**Task to carry out**
Keep the images out while you retype all of the data exactly.

Stored data:
------------------------

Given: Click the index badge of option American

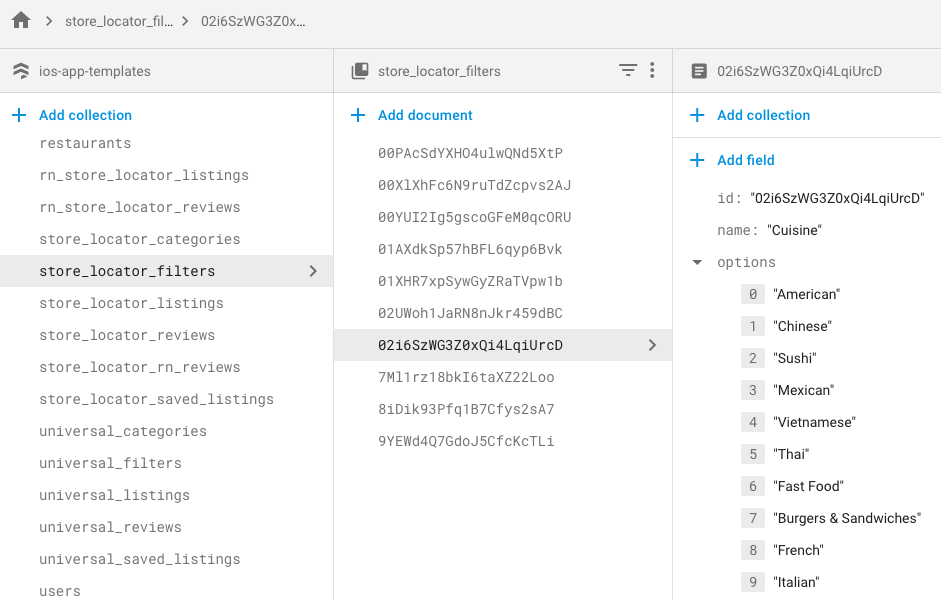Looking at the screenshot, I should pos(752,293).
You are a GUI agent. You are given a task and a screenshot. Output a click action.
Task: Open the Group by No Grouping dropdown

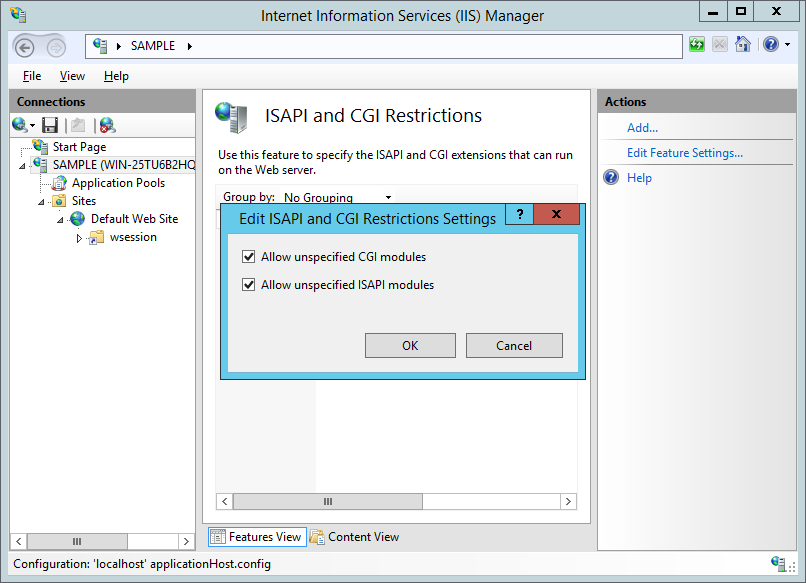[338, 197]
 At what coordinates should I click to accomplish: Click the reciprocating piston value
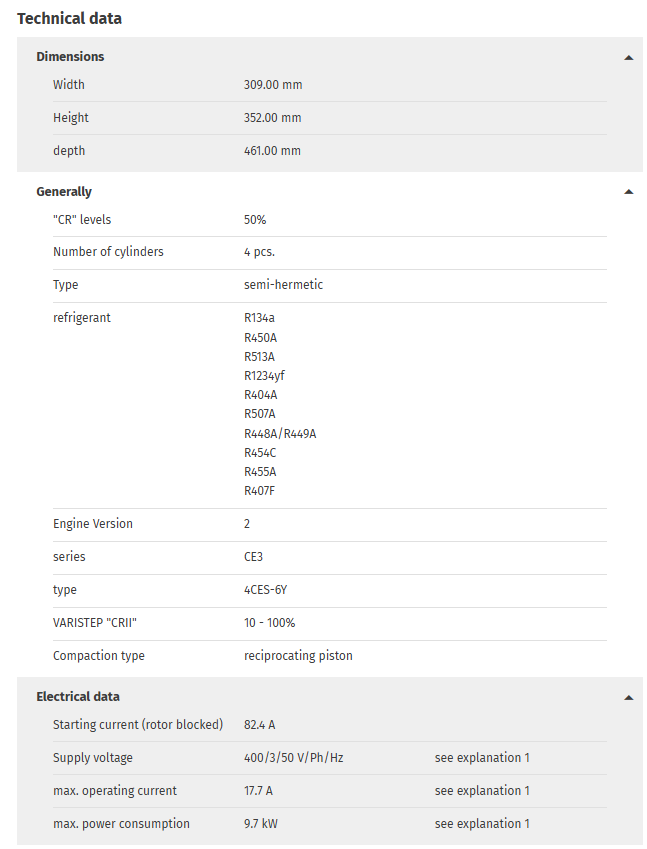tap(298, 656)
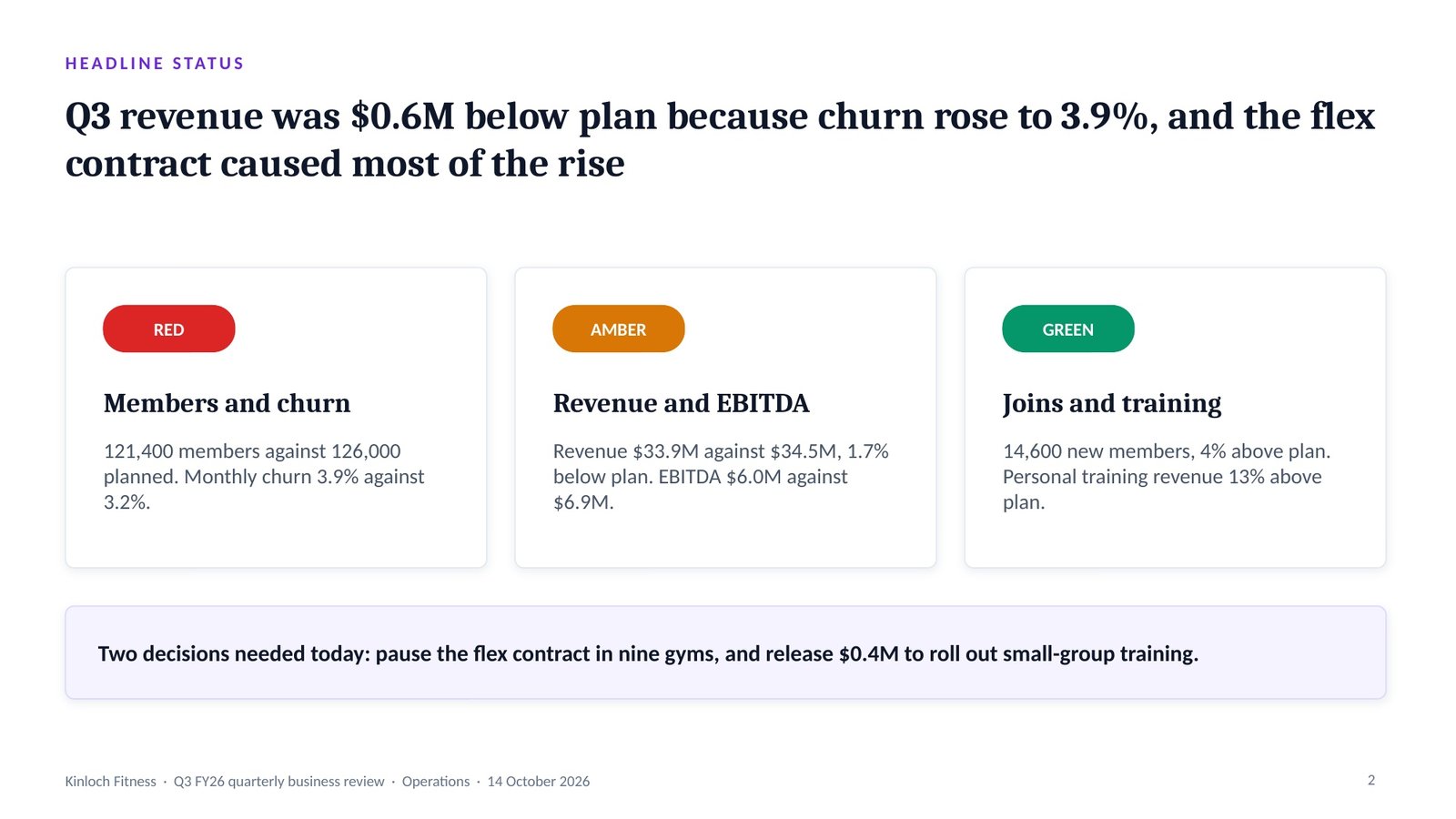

------------------------

**Result of the task**
Given: Click the index badge of option American

Looking at the screenshot, I should pos(752,293).
You are a GUI agent. You are given a task and a screenshot. Output a click action.
Task: Open the Group by No Grouping dropdown

[338, 197]
 At what coordinates should I click to accomplish: Click the reciprocating piston value
tap(298, 656)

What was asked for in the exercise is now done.